Medical emergency department triage data processing using a machine-learning solution

Heliyon. 2023 Jul 22;9(8):e18402. doi: 10.1016/j.heliyon.2023.e18402. eCollection 2023 Aug.

Abstract

Over the years, artificial intelligence has demonstrated its ability to overcome many challenges in our day-to-day life. The evolution of it inquired more studies about Machine Learning possible solutions for different domains, including health care. The increasing demand for artificial intelligence solutions has brought accessibility to loads of data, including clinical data. The availability of medical records facilitates new opportunities to explore Machine Learning models and their abilities to process a significant amount of data and to identify patterns with the purpose of solving a medical problem. Understanding the applicability of artificial intelligence on this type of data has to be a compelling aim for emergency medicine clinicians. This paper focuses on the general clinical problem of the complex correlation between medical records and later diagnosis and, especially, on the process of emergency department triage which uses the Emergency Severity Index (ESI) as triage protocol.

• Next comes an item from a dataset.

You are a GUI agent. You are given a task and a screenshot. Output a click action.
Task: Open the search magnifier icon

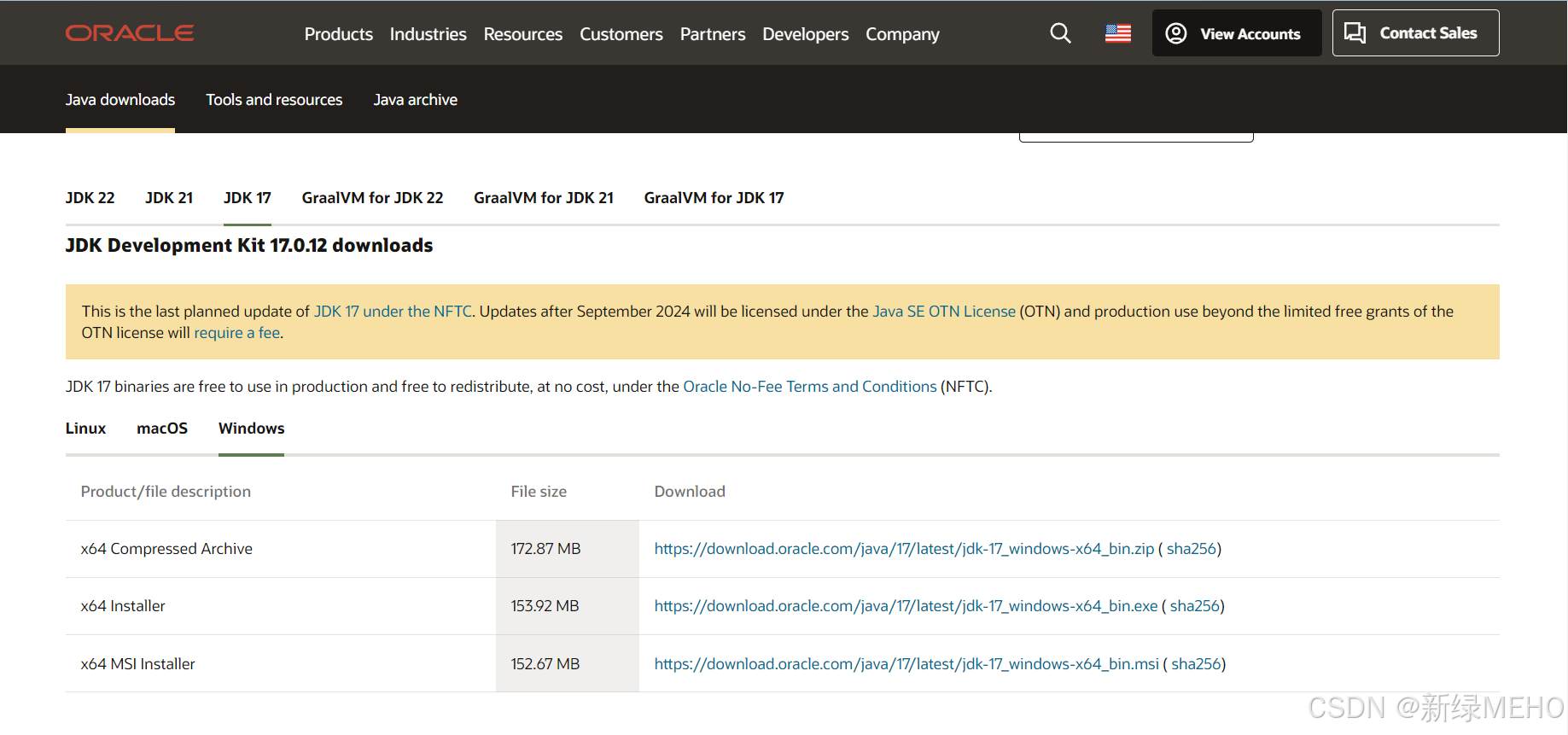click(x=1060, y=33)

This study presents a comparison between three different Machine Learning models, such as Logistic Regression, Random Forest Tree and NN-Sequentail, with the purpose of classifying patients with an emergency code. We conducted four experiments because of imbalanced data. A web-based application was developed to improve the triage process after our theoretical and exploratory results. Overall, in all experiments, the NN-Sequential model had better results, having, in the first experiment, a ROC-AUC score for each ESI emergency code of: 0.59%, 0.76%, 0.71%, 0.78% 0.64%. After applying methods to balance the data, the model yielded a ROC-AUC score for each emergency code of 0.72%, 0.75%, 0.69%, 0.74%, 0.78%. In the last experiment consisting of a three-class classification problem, the NN-Sequential and Random Forest Tree models had similar metric outcomes, and the NN-Sequential algorithm had a ROC-AUC score for each emergency code of: 0.76%, 0.72%, 0.84%. Without any doubt, our research results presented in this paper endorse this tremendous curiosity in Machine Learning applications to enrich aspects of emergency medical care by applying specific methods for processing both medical data and medical records.

Keywords: Clinical decision support; Emergency medicine; Machine learning; Medical data processing; Patient medical record; Supervised learning algorithms; Triage.